Research by the Kellogg School of Management finds that the stock of companies that announced earnings outside of regular trading hours were more volatile for at least three trading days following the announcement.
Since investors can't know which way a stock price will swing, Jarzebowski suggests using an options strategy to hedge your bet. "By using options, investors can profit from the increased level of absolute volatility around the earnings event regardless of stock direction," he says.
For example, with a straddle, or the purchase of a call and put option at the same strike price on the same stock, one side of the strategy is profitable whichever way the price moves. If the stock price falls, the put option gives you the right to sell your shares for a higher price. If the prices rises, you can exercise the call option to buy shares at a discount and then resell them.
Using a straddle on a stock with earnings announcements before the bell increases average daily returns 0.36 percent, or 1.44 percent over four days and 131.4 percent annualized, according to Kellogg School of Management research.
Listen for changes in management's tone and language. For the long-term investor, volatility from corporate body language may be nothing more than a bump in the road. "The bad news is going to happen, and it's going to negatively impact the company" regardless of when it's announced, says Ethan Rouen, an assistant professor of business administration at Harvard Business School.
A greater concern for long-term investors is a CEO's willingness to play games to muffle the impact of bad news. "The CEO is a shareholder, too, and we want [him] to be a long-term shareholder," Rouen says. "We don't want the CEO to care about shaving a couple percentage points off a stock move in the short term for something that's an inevitability anyway."

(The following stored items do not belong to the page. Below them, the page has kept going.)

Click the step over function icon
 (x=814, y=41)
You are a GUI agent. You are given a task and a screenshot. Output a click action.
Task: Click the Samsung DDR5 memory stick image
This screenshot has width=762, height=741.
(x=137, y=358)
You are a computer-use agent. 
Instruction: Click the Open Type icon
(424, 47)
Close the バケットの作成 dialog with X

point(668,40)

Deceptive CEOs and CFOs can cost investors 4 to 11 percent per year, according to research by David F. Larker of the Stanford Graduate School of Business and Anastasia A. Zakolyukina of the University of Chicago Booth School of Business. "Identifying deviations in management tone can help an investor evaluate key fundamental changes," Jarzebowski says.
For example, Philip Morris International (PM) management recently used the word "plateaued" to describe slower-than-anticipated growth in a new product after previously using much more confident language. "The change in tone in such a short time led many analysts to decrease their future growth expectations for this important new product cycle," Jarzebowski says.

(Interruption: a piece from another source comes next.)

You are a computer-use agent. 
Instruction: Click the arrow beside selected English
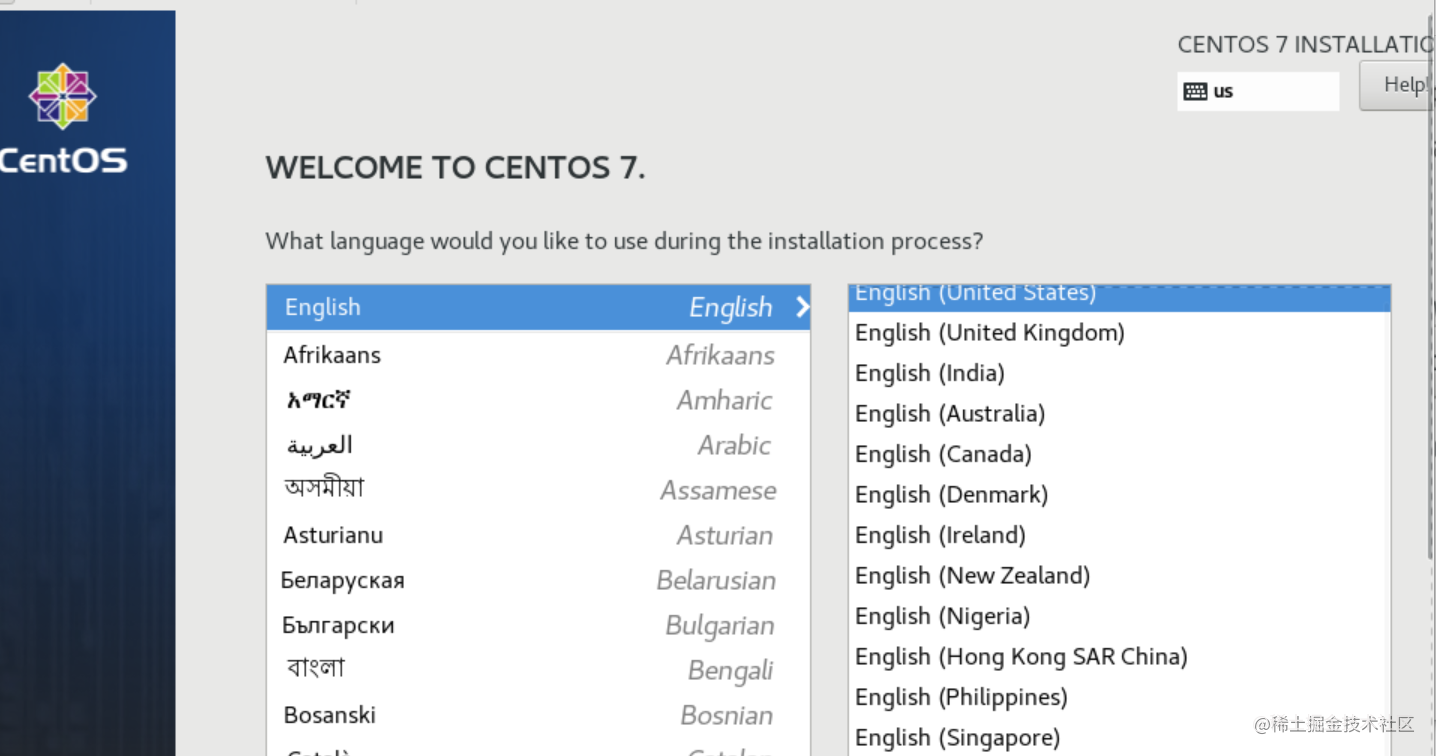(802, 308)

During their analysis of company earnings calls, Larker and Zakolyukina identified several common speech patterns deceptive CEOs and CFOs use:
- More references to general knowledge, such as "you know," "investors well know" and "others know"

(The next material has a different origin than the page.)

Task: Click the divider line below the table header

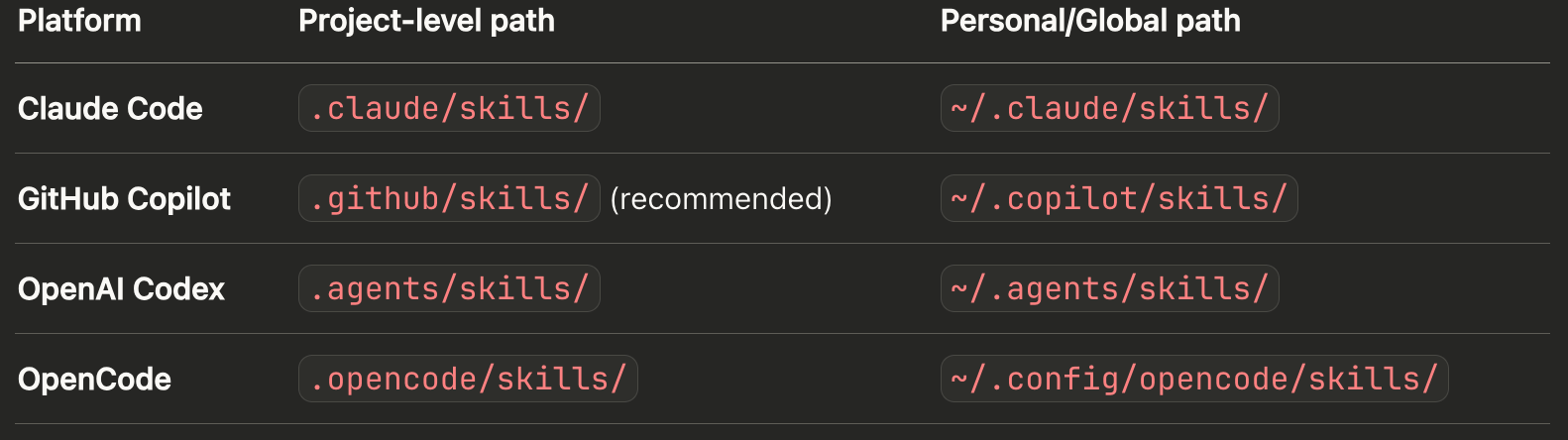Action: click(x=782, y=63)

- Fewer non-extreme positive words, such as "nice," "accept" and "love"
- Fewer references to shareholder value
In addition, deceptive CEOs use more enthusiastic words (for example, "fantastic," "great" and "definitely") and fewer words associated with anxiety ("fearful," "nervous" and "worried").
Meanwhile deceptive CFOs use more negatives ("no," "not" and "never") and harsh words ("absurd," "adverse" and "awful"). They also make fewer references to themselves, avoid impersonal pronouns ("it," "anyone" or "nobody") and swear more.